-- Textauszug --

━━━━━━━━━━━━━━━━━━━━

Strategien, um an der Börse erfolgreicher zu sein als andere oder um besser abzuschneiden als ein Vergleichsindex oder der breite Markt, gibt es schier unendlich viele. Eine davon geht auf den wohl berühmtesten Value-Investor Benjamin Graham zurück. In seinem Standardwerk "The Intelligent Investor" stellt er einen Ansatz vor, der später als "Dogs of the Dow" bekannt wurde.

Und so funktioniert die Strategie: Man investiere zu gleichen Teilen in die zehn Werte des Dow Jones mit der höchsten Dividendenrendite, prüfe nach einem Jahr die Zusammensetzung und stelle das Depot - wenn nötig - neu zusammen.

Der Name "Dogs of the Dow", was zu Deutsch vielleicht etwas freier mit "Die geprügelten Hunde des Dow" zu übersetzen wäre, spielt darauf an, dass es sich bei den Dogs meist um vernachlässigte Aktien handelt - unterbewertet und damit unpopulär. Und weil diese Aktien in der Regel nicht recht laufen, ist die Dividendenrendite automatisch meist sehr hoch.

━━━━━━━━━━━━━━━━━━━━

-- Datenauszug --
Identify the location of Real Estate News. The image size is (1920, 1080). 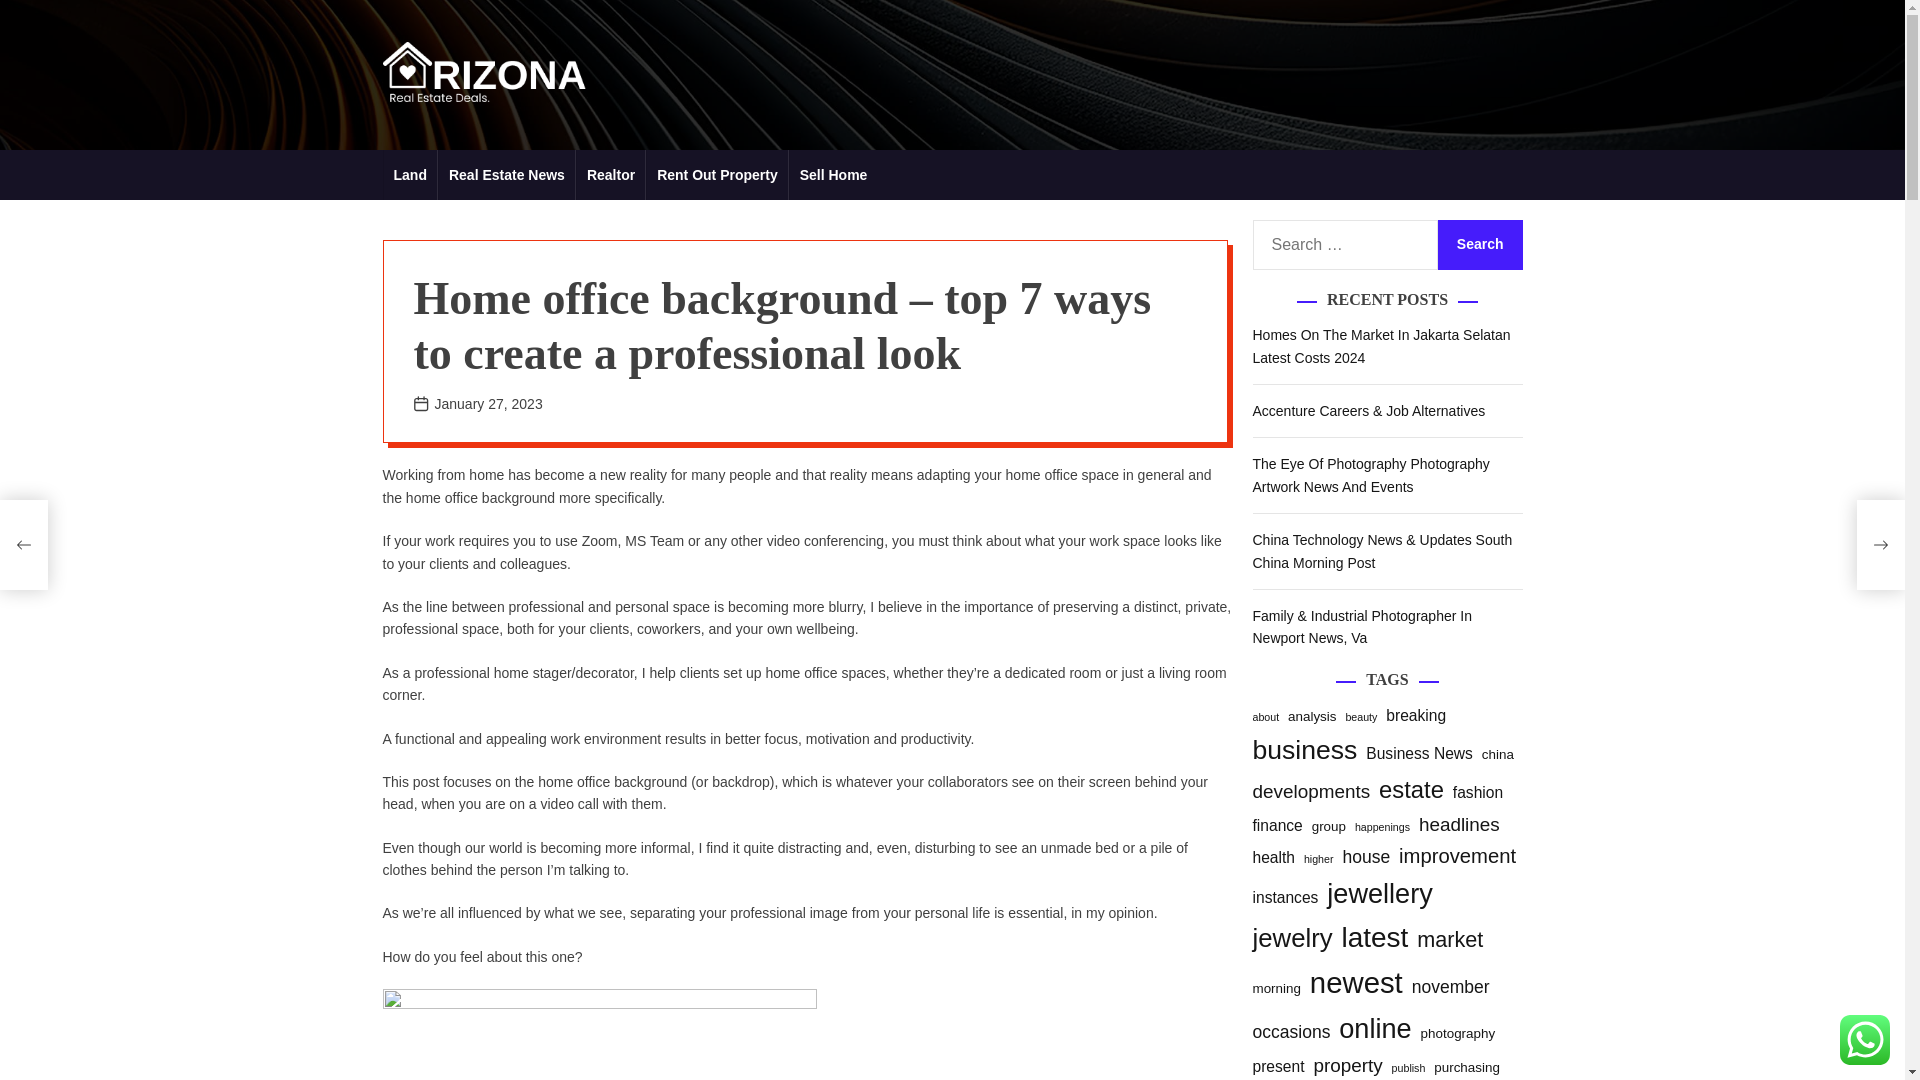
(506, 174).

━━━━━━━━━━━━━━━━━━━━

-- Arbeitsauftrag --
Fasse den Textauszug über die Strategie „Dogs of the Dow“ in zwei Sätzen zusammen.

-- Lösung --
Die auf Benjamin Graham zurückgehende Strategie „Dogs of the Dow“ sieht vor, zu gleichen Teilen in die zehn Dow-Jones-Werte mit der höchsten Dividendenrendite zu investieren und das Depot nach einem Jahr bei Bedarf neu zusammenzustellen. Der Name spielt auf vernachlässigte, unterbewertete und unpopuläre Aktien an, die in der Regel nicht recht laufen und daher meist eine sehr hohe Dividendenrendite haben.